運動不足はもはや「国民病」
いまや運動不足は極めて深刻な問題となっています。見た目はもちろんのこと、健康面でのリスクは計り知れません。
たとえば、糖尿病の場合では、予備軍(可能性を否定できない人)も含めた患者数が90年代と比べてなんと1・5倍近くにまで増えています(図2)。また、腰痛や肩コリは昔からある不調ですが、
これらの症状を訴える人も近年、増加しています。ここにも現代人の運動不足が大きく影響しているといわれています。
8割の人に運動習慣がなく、しかも日常の活動量も減っている。そしてそれがいろいろな病気の発症と関係している。これはもう、「運動不足病」という一種の国民病であるといえるでしょう。

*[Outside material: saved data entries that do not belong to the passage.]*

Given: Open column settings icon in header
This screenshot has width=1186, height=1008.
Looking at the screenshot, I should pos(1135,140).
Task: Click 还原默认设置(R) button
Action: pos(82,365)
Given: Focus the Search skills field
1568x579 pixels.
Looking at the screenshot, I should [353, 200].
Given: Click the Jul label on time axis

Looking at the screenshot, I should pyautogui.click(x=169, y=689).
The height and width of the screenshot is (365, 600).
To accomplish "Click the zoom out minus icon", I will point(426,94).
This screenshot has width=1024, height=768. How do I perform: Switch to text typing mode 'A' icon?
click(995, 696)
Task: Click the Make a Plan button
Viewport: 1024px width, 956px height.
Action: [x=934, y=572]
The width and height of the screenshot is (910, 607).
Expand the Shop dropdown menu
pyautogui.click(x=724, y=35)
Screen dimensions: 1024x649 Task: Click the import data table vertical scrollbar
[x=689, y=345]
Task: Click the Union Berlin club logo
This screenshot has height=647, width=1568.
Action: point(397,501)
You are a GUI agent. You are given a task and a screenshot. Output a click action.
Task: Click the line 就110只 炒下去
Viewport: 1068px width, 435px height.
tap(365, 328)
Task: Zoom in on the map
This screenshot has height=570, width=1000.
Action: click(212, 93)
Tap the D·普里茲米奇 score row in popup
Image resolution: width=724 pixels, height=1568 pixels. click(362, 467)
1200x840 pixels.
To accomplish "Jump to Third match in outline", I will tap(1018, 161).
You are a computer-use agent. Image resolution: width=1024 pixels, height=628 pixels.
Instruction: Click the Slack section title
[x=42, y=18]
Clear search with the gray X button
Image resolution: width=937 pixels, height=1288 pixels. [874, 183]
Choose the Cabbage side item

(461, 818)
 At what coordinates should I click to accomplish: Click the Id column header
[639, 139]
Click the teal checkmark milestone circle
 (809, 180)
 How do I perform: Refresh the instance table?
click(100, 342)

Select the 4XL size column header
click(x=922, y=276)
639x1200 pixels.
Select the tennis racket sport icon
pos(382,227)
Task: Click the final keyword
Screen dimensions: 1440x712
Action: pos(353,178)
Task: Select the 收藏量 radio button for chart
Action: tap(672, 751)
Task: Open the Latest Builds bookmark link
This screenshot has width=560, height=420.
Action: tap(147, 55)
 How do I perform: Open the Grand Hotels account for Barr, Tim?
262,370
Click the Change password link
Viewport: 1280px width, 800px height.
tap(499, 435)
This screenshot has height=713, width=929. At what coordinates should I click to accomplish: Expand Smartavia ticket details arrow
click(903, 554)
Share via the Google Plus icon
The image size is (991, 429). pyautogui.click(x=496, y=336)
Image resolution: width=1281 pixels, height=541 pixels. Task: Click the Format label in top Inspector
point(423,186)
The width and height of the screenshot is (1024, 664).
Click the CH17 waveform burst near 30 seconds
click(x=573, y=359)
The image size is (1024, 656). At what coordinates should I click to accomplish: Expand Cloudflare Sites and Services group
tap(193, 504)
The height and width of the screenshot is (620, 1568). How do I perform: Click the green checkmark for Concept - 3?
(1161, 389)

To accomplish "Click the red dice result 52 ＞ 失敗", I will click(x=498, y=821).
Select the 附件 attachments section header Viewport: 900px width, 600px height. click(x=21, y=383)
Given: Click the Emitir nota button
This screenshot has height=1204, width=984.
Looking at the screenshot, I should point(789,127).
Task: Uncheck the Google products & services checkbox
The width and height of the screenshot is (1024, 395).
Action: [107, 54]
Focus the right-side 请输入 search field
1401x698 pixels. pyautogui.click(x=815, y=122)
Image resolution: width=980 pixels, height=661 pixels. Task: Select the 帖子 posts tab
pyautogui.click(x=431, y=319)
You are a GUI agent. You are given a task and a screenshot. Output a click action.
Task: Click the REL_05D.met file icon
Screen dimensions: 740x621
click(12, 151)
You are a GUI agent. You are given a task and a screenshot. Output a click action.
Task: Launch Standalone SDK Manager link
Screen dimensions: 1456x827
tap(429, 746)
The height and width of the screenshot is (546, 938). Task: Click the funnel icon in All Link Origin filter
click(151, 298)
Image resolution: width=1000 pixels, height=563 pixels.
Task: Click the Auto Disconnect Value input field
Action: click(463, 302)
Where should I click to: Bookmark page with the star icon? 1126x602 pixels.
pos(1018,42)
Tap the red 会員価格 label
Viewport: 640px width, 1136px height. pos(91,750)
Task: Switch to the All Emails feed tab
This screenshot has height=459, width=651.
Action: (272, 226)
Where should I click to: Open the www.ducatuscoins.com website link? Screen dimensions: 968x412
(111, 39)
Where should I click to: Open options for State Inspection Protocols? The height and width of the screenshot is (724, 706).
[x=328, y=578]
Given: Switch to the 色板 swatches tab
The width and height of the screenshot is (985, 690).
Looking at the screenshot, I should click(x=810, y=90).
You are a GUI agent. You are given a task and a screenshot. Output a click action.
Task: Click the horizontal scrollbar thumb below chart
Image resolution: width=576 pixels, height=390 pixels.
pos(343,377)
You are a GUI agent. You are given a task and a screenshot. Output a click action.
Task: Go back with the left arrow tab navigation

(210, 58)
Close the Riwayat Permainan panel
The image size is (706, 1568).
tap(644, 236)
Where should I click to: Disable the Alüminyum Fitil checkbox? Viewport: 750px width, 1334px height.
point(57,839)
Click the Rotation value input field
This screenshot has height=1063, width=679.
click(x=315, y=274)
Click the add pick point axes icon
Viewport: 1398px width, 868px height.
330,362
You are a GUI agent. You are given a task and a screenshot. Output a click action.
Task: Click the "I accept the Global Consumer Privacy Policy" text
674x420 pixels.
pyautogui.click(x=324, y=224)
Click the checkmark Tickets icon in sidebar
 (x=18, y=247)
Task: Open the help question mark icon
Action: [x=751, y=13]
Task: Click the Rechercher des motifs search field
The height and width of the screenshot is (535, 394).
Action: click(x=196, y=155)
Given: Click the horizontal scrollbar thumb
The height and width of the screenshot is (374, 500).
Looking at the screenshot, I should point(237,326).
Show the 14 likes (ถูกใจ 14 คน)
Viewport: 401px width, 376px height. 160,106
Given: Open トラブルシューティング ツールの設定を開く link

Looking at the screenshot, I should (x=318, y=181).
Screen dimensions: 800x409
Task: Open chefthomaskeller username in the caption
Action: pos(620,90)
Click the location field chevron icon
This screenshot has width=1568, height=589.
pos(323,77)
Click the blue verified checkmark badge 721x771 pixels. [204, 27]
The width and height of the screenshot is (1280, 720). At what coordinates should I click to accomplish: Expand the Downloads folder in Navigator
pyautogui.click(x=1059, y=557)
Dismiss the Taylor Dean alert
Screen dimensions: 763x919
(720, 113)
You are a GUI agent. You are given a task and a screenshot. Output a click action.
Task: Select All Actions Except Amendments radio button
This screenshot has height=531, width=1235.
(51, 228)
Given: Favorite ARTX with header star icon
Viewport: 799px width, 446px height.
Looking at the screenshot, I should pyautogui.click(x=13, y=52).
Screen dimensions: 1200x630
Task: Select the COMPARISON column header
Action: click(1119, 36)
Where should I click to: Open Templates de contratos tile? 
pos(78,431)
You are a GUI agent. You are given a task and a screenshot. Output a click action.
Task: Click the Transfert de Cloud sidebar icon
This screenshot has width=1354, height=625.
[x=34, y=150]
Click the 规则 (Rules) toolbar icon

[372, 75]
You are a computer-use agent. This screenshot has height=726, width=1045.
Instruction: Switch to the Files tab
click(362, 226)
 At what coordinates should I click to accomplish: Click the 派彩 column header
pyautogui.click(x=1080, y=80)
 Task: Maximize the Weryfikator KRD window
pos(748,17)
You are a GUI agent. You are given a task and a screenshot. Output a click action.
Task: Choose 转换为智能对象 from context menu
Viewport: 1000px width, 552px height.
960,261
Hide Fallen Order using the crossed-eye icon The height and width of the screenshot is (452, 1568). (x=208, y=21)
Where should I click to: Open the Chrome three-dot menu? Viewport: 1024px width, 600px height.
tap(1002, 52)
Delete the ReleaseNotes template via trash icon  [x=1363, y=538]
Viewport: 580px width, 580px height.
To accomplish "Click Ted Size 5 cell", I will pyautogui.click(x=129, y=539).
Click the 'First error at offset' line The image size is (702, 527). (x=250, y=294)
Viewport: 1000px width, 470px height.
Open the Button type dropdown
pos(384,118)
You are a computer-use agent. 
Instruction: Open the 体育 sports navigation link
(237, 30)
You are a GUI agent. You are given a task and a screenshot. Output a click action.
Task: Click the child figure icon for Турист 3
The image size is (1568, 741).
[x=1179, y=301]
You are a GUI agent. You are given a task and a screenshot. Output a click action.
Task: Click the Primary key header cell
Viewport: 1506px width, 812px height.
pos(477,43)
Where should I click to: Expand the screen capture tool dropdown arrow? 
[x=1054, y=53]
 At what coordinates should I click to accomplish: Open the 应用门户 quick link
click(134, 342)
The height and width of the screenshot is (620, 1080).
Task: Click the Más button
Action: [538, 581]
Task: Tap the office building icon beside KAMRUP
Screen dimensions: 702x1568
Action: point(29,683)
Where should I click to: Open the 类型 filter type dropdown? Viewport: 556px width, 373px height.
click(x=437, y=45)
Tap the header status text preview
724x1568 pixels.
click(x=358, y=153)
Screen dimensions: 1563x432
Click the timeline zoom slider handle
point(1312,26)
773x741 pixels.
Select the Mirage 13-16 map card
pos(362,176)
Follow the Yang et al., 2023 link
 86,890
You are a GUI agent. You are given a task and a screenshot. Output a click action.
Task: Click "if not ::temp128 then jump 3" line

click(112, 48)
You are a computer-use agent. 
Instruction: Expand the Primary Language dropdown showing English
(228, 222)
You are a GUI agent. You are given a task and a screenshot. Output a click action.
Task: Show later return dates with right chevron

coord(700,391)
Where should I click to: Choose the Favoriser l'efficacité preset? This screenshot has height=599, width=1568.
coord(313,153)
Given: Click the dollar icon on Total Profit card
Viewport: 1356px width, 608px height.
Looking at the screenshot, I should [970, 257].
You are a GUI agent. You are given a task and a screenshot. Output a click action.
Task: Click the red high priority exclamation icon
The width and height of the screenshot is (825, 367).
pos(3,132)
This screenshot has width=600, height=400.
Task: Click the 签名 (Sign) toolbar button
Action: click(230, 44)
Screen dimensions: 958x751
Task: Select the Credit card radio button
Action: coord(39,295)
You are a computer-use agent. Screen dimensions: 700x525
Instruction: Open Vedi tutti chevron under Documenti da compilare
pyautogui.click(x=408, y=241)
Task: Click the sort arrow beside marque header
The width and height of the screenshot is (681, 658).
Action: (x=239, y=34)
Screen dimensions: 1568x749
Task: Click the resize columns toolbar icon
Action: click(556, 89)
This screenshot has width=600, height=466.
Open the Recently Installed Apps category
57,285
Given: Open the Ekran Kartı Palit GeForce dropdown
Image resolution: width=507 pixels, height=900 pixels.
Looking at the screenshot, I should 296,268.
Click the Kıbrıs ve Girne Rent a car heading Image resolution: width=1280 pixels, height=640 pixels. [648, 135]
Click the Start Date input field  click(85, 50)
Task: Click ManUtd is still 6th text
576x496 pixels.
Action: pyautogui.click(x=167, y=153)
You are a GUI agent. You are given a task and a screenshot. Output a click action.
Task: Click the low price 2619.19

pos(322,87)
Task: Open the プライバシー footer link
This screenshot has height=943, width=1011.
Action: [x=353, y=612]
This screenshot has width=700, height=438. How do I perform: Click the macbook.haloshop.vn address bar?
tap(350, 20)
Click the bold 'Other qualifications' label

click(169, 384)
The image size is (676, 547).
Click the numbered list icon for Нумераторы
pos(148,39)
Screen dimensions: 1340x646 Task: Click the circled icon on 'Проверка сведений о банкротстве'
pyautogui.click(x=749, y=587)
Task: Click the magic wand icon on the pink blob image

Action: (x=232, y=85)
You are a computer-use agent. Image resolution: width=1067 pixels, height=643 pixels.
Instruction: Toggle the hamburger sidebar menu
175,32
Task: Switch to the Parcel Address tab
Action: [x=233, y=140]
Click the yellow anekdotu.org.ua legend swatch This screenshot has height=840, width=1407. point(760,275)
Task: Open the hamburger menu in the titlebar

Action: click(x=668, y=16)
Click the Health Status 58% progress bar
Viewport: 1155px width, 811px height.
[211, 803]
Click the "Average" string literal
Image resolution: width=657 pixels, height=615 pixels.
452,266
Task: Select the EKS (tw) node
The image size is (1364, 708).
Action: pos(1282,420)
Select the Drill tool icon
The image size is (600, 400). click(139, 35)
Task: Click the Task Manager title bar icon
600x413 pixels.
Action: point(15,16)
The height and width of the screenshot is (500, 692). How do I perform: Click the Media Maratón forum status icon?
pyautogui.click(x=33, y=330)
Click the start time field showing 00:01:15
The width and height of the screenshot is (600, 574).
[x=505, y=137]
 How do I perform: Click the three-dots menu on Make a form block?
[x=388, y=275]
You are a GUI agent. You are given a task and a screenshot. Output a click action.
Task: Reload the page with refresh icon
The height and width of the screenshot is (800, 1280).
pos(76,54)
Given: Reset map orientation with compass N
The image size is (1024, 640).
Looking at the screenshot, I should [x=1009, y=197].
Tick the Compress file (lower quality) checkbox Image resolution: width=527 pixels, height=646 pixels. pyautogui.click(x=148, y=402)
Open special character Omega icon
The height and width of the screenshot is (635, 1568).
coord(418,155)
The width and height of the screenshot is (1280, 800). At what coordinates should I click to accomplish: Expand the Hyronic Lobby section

なお、運動不足が深刻な問題となっているのは日本だけでのことではないようです。
世界の全死亡のうちの9・4%が身体活動不足(Inactive)、つまり運動不足が原因であるという報告が近年なされました(図3)。
そして、この9%という数字は喫煙が原因の死亡者数に匹敵するというから驚きです。こうした危機的な状況をこの研究報告では「運動不足病は世界的に大流行している《パンデミック》状態である」と表現しています。
ちなみにこの9・4%という数字、日本人においては16%とさらに跳ね上がります。
運動不足の弊害は、体形がだらしなくカッコ悪くなる、ということだけではないのです。運動不足は自分で解決できます。これはどうにかしなければいけませんね。